▶ _PROBLEMS TO WORK ON_:
(A) Summarize the patch review excerpt in two sentences.
(B) Answer these questions from the patch review excerpt:
(i) Which lock does is_driver_bound() take and release?
(ii) What value is assigned to ret when the 'dev_def_domain_type' callback isn't registered?
(iii) What message is printed when prv_dom differs from group->domain?
(C) Extend the patch review excerpt, starting right after its final sentence.

I think, Joerg talks about two issues here
1. is_driver_bound() takes/releases device_lock() which could race with device driver probing code i.e. in an other terminal user could try to unload/load the module.
2. We cannot do as you suggested above because the functions (one is mentioned below) that switch default domain need to take iommu_group_mutex lock. So, taking the mutex and then calling iommu functions that switch default domain will dead lock.

> > +	 */
> > +	if (iommu_group_for_each_dev(group, NULL, is_driver_bound)) {
> > +		pr_err("Active drivers exist for devices in the group\n");
> > +		return -EBUSY;
> > +	}
> > +
> > +	mutex_lock(&group->mutex);
> > +	prv_dom = group->default_domain;
> > +	if (!prv_dom || !prv_dom->ops || !prv_dom->ops-
> >dev_def_domain_type) {
> > +		pr_err("'dev_def_domain_type' call back isn't registered\n");
> > +		ret = -EPERM;
> > +		goto out;
> > +	}
> > +
> > +	/*
> > +	 * Check if any user level driver (that doesn't use kernel driver like
> > +	 * VFIO) is directly using the group. VFIO use case is detected by
> > +	 * is_driver_bound() check above
> > +	 */
> > +	if (prv_dom != group->domain) {
> > +		pr_err("Group assigned to user level for direct access\n");
> > +		ret = -EBUSY;
> > +		goto out;
> > +	}
> > +
> > +	/*
> > +	 * If user has requested "auto", kernel has to decide the default domain
> > +	 * type of a group. Hence, find out individual preferences of a device.

▶ _LISTED ENTRIES_:
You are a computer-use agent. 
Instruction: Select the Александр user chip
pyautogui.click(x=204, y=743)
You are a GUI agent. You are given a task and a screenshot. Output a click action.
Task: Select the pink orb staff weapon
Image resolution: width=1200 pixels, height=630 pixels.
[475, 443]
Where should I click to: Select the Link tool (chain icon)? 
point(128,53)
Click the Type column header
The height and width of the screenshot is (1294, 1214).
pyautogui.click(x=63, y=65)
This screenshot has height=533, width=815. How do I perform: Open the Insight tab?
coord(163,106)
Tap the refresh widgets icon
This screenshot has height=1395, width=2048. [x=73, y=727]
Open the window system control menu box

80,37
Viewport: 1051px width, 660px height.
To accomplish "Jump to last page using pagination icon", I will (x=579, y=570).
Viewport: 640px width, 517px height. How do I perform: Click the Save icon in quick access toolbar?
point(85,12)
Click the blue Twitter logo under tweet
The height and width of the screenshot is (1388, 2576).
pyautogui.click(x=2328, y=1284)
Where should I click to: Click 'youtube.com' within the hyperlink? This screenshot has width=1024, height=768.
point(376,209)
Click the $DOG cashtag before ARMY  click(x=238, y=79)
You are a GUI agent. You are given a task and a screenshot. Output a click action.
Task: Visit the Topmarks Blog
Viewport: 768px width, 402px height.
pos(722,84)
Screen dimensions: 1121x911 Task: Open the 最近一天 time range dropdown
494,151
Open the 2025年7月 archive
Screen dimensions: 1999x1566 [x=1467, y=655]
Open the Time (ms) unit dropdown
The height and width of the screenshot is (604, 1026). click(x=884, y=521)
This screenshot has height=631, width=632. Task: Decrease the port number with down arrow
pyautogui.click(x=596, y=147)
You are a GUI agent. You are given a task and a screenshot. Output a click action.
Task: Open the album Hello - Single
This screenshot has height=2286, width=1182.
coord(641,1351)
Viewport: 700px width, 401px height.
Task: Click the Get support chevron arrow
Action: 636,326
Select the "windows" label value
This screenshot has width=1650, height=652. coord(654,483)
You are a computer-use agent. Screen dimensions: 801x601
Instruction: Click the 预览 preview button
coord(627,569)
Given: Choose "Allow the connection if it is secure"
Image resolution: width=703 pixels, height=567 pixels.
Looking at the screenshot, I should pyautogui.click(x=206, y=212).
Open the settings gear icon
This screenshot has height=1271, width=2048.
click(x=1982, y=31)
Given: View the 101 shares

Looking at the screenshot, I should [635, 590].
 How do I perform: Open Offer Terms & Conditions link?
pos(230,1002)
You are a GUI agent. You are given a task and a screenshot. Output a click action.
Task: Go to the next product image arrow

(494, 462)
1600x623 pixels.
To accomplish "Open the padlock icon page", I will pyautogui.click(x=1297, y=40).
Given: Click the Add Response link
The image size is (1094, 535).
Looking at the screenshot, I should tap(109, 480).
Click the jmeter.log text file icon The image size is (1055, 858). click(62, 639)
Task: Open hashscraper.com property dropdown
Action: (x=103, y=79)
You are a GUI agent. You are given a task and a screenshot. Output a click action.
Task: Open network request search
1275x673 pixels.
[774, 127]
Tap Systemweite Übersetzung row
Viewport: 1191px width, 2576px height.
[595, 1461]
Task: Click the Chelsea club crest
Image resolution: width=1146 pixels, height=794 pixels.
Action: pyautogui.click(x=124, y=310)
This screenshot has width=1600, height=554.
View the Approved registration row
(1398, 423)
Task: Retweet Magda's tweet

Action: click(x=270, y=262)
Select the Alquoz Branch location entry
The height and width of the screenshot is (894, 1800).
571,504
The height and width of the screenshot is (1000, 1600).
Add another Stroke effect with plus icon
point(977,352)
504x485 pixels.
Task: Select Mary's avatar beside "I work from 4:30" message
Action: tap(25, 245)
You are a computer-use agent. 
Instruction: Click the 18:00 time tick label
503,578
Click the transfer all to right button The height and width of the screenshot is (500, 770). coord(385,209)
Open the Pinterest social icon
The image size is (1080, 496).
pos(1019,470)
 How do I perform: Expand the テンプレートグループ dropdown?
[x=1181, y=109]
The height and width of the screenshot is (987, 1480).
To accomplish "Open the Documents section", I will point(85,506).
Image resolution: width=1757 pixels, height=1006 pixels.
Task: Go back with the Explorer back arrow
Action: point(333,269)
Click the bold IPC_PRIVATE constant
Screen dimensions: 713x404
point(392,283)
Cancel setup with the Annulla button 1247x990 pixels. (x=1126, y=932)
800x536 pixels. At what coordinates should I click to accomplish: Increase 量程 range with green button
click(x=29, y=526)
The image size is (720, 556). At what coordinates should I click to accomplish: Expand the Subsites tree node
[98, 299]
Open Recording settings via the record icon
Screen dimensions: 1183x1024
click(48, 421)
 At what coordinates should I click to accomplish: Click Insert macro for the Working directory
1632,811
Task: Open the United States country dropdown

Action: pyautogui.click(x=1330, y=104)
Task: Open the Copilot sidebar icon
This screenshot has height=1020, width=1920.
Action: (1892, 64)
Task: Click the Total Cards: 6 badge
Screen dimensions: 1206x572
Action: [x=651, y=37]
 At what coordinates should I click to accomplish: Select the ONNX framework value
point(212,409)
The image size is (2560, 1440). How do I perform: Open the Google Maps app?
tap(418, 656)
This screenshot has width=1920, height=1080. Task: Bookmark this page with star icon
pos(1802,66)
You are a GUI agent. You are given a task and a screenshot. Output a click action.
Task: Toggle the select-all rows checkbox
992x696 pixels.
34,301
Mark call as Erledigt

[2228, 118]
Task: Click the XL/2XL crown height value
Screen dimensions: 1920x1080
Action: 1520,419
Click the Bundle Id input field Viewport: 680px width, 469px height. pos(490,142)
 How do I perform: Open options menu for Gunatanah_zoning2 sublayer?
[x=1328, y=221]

▶ _ANSWERS BY TASK_:
(A) The writer believes Joerg raises two issues: is_driver_bound() takes and releases device_lock(), which could race with driver probing if a user loads or unloads the module from another terminal, and the suggested approach would deadlock because the functions that switch the default domain must themselves take the iommu_group_mutex lock. The quoted code returns -EBUSY if active drivers exist for devices in the group, locks the group mutex, returns -EPERM if the 'dev_def_domain_type' callback isn't registered, and returns -EBUSY if the group is assigned to user level for direct access.

(B)
(i) device_lock()
(ii) -EPERM
(iii) "Group assigned to user level for direct access"

(C)
> > +	 */
> > +	ops = prv_dom->ops;
> > +	if (req_auto) {
> > +		int dma_devs = 0, idt_devs = 0, dev_def_dom;
> > +
> > +		list_for_each_entry(grp_dev, &group->devices, list) {
> > +			dev = grp_dev->dev;
> > +			dev_def_dom = ops->dev_def_domain_type(dev);
> > +			if (dev_def_dom == IOMMU_DOMAIN_IDENTITY)
> > +				idt_devs++;
> > +			if (dev_def_dom == IOMMU_DOMAIN_DMA)
> > +				dma_devs++;
> > +		}
> > +
> > +		/*
> > +		 * Default domain type of a group is undefined if some devices
> > +		 * in the group should be in dma domain while other devices
> > +		 * should be in identity domain
> > +		 */
> > +		if (idt_devs && dma_devs) {
> > +			pr_err("Some devices need identity domain while other
> need dma domain\n");
> > +			ret = -EPERM;
> > +			goto out;
> > +		}
> > +
> > +		/*
> > +		 * Default domain type of a group is identity if
> > +		 * 1. All the devices in the group need to be in identity domain
> > +		 * 2. Some devices should be in identity domain while other
> > +		 *    devices could be in either of dma or identity domain
> > +		 */
> > +		if (idt_devs && !dma_devs)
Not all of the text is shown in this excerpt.